I read Pierre Comtois’ article re: The Clover Farm Store and the Nashoba Health Agents and their agenda re: The sanctions and demands being placed on the store which is such a vital hub to the community of West Groton and the surrounding communities. Many of the people here live within walking distance from the store and the Post Office and their ages range anywhere from middle age to the upper 80s.
The seats seem to be such a big issue with the health agents I thought that something has been forgotten.
Circa 1948, my uncle and aunt, Harold and Irene Haines, of Lunenburg, bought the store. The first thing they did was to convert the back of the store to a soda fountain. It was a hit! Every day there would be a daily meal special. As kids, we could buy all the ice cream treats. The three mill crowds and truck drivers made it a success.

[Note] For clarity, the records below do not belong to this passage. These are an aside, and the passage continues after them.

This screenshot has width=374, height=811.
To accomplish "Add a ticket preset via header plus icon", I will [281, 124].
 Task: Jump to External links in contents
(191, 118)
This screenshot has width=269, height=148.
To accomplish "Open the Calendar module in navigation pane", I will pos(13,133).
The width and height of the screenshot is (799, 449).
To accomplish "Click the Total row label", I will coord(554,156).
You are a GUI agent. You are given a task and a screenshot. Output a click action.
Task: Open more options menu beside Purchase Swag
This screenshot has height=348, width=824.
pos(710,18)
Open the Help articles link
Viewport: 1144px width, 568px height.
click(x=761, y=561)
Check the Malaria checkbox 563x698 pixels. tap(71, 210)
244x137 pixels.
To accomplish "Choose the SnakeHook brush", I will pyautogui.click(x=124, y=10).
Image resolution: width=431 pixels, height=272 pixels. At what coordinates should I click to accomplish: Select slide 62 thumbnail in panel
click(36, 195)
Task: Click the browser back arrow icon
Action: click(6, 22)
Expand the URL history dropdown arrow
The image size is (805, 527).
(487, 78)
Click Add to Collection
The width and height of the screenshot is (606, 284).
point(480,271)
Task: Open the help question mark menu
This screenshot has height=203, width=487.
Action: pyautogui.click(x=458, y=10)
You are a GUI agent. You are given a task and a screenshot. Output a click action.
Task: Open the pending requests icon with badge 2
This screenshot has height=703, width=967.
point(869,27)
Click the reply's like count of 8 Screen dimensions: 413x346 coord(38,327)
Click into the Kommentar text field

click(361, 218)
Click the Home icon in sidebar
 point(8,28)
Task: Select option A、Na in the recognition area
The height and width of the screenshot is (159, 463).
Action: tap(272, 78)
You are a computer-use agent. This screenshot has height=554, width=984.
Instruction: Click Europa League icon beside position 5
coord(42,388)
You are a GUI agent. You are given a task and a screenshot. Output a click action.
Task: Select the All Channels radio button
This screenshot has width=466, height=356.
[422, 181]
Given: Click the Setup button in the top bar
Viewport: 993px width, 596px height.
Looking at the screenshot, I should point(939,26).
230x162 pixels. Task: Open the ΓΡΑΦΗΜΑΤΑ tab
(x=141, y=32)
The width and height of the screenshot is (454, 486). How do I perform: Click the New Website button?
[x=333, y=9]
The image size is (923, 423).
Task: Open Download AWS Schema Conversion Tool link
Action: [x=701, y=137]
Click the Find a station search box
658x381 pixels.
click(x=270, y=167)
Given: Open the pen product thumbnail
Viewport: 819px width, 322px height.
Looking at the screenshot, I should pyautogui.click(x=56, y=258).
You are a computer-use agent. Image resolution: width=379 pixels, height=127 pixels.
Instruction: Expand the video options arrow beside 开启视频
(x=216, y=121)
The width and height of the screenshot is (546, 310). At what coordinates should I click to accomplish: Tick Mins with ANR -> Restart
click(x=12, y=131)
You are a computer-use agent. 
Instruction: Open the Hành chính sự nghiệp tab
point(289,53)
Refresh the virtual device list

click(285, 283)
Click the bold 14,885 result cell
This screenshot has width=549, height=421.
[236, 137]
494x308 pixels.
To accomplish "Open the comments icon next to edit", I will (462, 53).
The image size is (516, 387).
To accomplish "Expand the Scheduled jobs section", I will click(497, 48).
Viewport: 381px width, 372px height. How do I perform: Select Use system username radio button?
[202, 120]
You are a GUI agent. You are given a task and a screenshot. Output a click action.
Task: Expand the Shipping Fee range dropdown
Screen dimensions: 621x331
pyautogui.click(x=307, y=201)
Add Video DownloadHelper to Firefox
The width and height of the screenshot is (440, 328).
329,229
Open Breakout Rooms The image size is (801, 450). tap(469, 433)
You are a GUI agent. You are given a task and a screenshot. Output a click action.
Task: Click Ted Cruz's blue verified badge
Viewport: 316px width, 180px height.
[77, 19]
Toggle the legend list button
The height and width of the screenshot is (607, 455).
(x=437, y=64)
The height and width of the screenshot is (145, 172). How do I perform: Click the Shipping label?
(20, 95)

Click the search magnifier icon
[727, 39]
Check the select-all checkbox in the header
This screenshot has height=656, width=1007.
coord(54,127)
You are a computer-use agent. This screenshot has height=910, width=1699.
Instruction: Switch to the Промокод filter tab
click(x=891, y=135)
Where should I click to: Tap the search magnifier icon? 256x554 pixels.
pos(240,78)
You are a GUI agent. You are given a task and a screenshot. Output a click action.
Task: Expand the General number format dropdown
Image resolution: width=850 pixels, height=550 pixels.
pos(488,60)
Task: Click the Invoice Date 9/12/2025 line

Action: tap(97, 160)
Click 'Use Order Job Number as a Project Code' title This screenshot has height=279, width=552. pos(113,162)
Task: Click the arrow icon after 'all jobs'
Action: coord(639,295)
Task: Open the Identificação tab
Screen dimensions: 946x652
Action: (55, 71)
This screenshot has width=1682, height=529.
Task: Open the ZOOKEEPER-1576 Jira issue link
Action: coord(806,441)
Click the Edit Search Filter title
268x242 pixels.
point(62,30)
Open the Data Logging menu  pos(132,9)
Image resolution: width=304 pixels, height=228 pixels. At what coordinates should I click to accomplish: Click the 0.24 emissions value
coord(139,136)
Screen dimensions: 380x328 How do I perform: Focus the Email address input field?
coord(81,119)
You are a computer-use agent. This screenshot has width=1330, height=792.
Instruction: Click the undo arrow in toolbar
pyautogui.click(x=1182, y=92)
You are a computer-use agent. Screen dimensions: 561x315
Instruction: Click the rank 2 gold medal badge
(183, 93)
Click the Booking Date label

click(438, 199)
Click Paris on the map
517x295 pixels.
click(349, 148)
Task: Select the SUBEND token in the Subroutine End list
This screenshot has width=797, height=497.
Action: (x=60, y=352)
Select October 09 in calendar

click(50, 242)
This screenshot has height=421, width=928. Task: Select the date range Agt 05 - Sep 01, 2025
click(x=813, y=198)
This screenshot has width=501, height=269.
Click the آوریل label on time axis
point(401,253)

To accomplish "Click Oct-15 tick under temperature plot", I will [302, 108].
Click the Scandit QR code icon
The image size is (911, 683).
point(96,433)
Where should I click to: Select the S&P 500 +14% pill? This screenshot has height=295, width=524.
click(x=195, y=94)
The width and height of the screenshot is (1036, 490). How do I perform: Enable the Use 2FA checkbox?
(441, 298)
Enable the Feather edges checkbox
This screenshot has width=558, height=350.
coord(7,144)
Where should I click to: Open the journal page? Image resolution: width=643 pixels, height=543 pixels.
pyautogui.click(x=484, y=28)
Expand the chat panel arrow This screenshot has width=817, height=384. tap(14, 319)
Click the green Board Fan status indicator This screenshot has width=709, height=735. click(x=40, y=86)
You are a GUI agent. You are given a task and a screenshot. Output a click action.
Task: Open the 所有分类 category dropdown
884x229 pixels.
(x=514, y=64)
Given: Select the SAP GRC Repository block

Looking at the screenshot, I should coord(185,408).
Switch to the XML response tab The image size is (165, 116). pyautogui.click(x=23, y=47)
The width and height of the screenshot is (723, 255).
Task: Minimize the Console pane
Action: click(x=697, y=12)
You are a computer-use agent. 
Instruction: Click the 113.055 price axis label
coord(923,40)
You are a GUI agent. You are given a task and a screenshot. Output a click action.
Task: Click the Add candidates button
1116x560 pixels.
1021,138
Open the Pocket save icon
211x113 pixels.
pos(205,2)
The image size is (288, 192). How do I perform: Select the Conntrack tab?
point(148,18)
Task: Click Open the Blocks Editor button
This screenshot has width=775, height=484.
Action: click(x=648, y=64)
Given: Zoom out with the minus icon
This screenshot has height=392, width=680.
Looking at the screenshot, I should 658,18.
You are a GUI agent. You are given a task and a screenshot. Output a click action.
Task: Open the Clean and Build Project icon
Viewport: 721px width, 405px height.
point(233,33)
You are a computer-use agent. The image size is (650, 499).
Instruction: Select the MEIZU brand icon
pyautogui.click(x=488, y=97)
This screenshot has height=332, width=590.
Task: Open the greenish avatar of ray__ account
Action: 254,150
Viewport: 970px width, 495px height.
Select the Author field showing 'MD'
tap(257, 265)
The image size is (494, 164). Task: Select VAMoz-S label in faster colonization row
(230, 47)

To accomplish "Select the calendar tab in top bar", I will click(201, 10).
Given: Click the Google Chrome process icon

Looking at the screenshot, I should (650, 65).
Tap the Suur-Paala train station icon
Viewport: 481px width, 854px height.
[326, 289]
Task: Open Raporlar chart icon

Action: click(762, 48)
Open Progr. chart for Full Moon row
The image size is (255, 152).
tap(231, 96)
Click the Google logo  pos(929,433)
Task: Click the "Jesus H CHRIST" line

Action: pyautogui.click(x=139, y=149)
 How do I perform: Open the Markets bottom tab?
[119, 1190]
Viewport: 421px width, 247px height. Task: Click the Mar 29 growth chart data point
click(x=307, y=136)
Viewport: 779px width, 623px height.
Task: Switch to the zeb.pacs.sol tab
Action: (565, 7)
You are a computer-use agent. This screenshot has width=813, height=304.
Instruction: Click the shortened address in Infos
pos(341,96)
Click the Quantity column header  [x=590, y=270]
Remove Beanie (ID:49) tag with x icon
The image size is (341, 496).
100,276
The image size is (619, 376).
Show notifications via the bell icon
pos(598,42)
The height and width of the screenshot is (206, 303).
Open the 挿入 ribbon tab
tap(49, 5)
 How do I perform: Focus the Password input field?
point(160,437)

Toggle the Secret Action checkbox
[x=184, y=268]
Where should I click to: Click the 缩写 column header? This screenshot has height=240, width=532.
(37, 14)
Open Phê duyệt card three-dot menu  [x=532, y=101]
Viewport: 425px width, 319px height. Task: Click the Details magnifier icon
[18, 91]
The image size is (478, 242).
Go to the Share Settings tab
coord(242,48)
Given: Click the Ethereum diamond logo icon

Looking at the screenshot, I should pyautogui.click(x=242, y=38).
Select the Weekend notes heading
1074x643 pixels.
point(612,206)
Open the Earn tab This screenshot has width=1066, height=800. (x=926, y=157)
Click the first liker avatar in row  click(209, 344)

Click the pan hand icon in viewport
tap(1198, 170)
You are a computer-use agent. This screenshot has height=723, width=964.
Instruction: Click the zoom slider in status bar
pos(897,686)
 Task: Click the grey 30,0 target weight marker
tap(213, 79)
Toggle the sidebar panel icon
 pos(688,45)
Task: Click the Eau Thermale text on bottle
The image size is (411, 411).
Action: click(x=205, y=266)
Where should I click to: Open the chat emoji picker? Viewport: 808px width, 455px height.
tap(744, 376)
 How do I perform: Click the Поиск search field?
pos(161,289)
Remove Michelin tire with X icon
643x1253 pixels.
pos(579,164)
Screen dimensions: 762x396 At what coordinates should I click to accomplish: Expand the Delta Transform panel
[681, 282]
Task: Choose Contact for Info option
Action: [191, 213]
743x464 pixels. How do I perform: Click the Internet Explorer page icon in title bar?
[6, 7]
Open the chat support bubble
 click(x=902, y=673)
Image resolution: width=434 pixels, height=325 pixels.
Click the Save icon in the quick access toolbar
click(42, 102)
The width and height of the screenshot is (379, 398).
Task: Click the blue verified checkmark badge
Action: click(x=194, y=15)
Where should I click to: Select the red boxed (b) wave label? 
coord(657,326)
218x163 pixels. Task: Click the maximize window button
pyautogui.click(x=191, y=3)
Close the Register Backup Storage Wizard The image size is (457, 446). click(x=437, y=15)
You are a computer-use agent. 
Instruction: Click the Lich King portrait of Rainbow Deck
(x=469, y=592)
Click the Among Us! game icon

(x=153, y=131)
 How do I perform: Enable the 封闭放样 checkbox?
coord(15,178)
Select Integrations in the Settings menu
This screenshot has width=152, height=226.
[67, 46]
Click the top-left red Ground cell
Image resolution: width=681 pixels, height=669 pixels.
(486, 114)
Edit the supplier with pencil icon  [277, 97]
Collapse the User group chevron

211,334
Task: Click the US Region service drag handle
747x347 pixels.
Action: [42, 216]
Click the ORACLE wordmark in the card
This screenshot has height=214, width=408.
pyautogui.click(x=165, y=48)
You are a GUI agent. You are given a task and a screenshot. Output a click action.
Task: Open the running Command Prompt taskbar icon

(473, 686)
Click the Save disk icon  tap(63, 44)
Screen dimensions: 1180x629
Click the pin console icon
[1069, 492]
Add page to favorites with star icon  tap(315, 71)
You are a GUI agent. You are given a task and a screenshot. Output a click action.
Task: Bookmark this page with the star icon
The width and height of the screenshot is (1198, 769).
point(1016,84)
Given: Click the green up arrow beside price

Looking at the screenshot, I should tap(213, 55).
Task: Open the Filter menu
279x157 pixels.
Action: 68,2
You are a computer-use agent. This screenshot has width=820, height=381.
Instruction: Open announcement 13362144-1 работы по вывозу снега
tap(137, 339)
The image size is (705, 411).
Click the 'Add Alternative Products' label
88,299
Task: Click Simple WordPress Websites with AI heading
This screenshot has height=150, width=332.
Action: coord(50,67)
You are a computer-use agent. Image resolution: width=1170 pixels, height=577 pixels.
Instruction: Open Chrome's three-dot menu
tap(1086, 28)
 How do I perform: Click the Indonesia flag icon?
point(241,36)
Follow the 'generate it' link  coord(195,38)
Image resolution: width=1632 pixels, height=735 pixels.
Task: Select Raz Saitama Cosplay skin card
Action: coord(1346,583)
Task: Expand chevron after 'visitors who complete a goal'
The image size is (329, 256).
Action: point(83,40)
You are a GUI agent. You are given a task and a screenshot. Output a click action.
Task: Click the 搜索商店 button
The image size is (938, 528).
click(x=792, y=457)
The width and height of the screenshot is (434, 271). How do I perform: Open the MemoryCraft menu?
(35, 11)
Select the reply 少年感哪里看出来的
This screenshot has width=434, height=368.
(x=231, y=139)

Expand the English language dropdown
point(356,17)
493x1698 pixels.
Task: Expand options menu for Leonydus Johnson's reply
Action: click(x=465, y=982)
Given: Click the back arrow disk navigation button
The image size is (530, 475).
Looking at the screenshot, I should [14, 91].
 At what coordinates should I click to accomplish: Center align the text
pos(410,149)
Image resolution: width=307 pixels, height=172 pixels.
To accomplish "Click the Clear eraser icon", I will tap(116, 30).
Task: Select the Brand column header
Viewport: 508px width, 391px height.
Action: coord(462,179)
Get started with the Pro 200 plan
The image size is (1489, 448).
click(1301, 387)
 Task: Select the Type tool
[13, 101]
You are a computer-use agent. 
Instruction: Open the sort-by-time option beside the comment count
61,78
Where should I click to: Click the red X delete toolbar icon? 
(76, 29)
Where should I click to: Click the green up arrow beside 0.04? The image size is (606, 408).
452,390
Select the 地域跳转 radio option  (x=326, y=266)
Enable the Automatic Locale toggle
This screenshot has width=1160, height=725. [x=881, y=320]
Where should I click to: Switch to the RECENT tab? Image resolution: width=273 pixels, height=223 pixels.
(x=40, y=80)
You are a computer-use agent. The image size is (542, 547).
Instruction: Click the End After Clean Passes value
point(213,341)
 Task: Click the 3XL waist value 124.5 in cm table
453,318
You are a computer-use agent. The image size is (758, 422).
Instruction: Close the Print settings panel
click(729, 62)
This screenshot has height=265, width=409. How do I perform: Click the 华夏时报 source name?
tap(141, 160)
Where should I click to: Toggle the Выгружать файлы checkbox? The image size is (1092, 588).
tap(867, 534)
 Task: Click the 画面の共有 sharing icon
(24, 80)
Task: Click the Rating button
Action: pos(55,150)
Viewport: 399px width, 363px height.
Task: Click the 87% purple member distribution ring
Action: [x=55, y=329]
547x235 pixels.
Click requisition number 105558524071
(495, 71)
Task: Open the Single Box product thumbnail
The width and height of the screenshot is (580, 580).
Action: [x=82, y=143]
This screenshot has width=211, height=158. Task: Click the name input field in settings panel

My mother, Helen Sawyer, worked there as well as Gertrude Blake (Scully), who used to deliver coffee, donuts and pastries to the mills.
As to the soda fountain itself: There was a long counter with stools and several tables with chairs. This was 60 years ago. There has always been either stools or chairs even when the Sherwins owned the store and before. The misconception that there wasn’t is incorrect.
Why the health board is on such a bureaucratic vendetta and flexing their muscles against a local and dedicated business person is beyond reason.
The septic system is another item, but the store is clean, well-maintained and the bathroom is not used by the public. While people are waiting for their take-out service, it only makes sense that they have a place to sit. Given the fact that there has been stools and chairs since about 1948 makes one wonder why it is an issue now. The store is grandfathered.
When the store was recently bought, the business was selling sandwiches, groceries, household items, newspapers and there was always a place to sit and rest and talk. A lawn chair or two was available. Business as usual included these seats.
Originally, when the store first opened nearly a century ago, it was an automatic magnet and the locals would gather to talk politics and gossip. Why should it now become an issue and cause pain and suffering to the community and legal fees to the new owner.